**Assignment:** Write the listing below again, word for word.

**Extracted data:**

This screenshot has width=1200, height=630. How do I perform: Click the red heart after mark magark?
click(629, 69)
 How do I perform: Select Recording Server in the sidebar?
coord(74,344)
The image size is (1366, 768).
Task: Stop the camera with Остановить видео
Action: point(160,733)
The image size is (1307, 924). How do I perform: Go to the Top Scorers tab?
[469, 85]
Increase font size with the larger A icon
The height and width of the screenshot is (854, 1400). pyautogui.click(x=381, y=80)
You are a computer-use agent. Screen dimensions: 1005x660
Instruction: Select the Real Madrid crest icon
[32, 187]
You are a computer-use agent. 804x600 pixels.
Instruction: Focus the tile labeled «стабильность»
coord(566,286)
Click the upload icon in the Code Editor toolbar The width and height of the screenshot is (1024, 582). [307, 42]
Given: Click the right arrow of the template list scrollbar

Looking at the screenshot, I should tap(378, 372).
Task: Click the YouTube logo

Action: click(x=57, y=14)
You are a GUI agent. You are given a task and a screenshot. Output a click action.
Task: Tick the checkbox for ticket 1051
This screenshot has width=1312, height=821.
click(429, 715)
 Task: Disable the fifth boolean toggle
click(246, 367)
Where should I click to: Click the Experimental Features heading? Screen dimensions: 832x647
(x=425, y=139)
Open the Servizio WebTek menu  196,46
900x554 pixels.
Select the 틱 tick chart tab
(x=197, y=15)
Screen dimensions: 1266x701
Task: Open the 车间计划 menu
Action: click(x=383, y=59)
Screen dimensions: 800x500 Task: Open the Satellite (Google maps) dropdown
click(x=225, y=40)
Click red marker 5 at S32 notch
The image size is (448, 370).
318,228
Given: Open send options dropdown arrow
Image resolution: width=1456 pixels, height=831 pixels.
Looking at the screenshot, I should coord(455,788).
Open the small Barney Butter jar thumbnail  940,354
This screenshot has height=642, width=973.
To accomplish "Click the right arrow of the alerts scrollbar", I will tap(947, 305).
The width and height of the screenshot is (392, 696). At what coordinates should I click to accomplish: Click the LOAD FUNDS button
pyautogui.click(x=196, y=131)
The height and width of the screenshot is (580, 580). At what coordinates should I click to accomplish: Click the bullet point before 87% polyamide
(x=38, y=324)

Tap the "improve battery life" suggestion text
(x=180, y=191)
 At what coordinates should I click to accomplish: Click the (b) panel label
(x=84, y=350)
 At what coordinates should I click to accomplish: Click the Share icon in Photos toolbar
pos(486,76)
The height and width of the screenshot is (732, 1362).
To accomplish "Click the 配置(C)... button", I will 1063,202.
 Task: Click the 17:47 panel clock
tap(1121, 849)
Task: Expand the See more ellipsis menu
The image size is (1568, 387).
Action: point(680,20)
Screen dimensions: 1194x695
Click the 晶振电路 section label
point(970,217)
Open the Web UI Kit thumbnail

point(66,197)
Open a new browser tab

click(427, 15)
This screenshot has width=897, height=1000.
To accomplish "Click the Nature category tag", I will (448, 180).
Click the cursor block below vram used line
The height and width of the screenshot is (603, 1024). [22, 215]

**Solution below:**
This screenshot has width=1200, height=630. How do I perform: Click the red heart after mark magark?
click(629, 69)
 How do I perform: Select Recording Server in the sidebar?
coord(74,344)
The image size is (1366, 768).
Task: Stop the camera with Остановить видео
Action: point(160,733)
The image size is (1307, 924). How do I perform: Go to the Top Scorers tab?
[469, 85]
Increase font size with the larger A icon
The height and width of the screenshot is (854, 1400). pyautogui.click(x=381, y=80)
You are a computer-use agent. Screen dimensions: 1005x660
Instruction: Select the Real Madrid crest icon
[32, 187]
You are a computer-use agent. 804x600 pixels.
Instruction: Focus the tile labeled «стабильность»
coord(566,286)
Click the upload icon in the Code Editor toolbar The width and height of the screenshot is (1024, 582). [307, 42]
Given: Click the right arrow of the template list scrollbar

Looking at the screenshot, I should tap(378, 372).
Task: Click the YouTube logo

Action: click(x=57, y=14)
You are a GUI agent. You are given a task and a screenshot. Output a click action.
Task: Tick the checkbox for ticket 1051
This screenshot has width=1312, height=821.
click(429, 715)
 Task: Disable the fifth boolean toggle
click(246, 367)
Where should I click to: Click the Experimental Features heading? Screen dimensions: 832x647
(x=425, y=139)
Open the Servizio WebTek menu  196,46
900x554 pixels.
Select the 틱 tick chart tab
(x=197, y=15)
Screen dimensions: 1266x701
Task: Open the 车间计划 menu
Action: click(x=383, y=59)
Screen dimensions: 800x500 Task: Open the Satellite (Google maps) dropdown
click(x=225, y=40)
Click red marker 5 at S32 notch
The image size is (448, 370).
318,228
Given: Open send options dropdown arrow
Image resolution: width=1456 pixels, height=831 pixels.
Looking at the screenshot, I should coord(455,788).
Open the small Barney Butter jar thumbnail  940,354
This screenshot has height=642, width=973.
To accomplish "Click the right arrow of the alerts scrollbar", I will tap(947, 305).
The width and height of the screenshot is (392, 696). At what coordinates should I click to accomplish: Click the LOAD FUNDS button
pyautogui.click(x=196, y=131)
The height and width of the screenshot is (580, 580). At what coordinates should I click to accomplish: Click the bullet point before 87% polyamide
(x=38, y=324)

Tap the "improve battery life" suggestion text
(x=180, y=191)
 At what coordinates should I click to accomplish: Click the (b) panel label
(x=84, y=350)
 At what coordinates should I click to accomplish: Click the Share icon in Photos toolbar
pos(486,76)
The height and width of the screenshot is (732, 1362).
To accomplish "Click the 配置(C)... button", I will 1063,202.
 Task: Click the 17:47 panel clock
tap(1121, 849)
Task: Expand the See more ellipsis menu
The image size is (1568, 387).
Action: point(680,20)
Screen dimensions: 1194x695
Click the 晶振电路 section label
point(970,217)
Open the Web UI Kit thumbnail

point(66,197)
Open a new browser tab

click(427, 15)
This screenshot has width=897, height=1000.
To accomplish "Click the Nature category tag", I will (448, 180).
Click the cursor block below vram used line
The height and width of the screenshot is (603, 1024). [22, 215]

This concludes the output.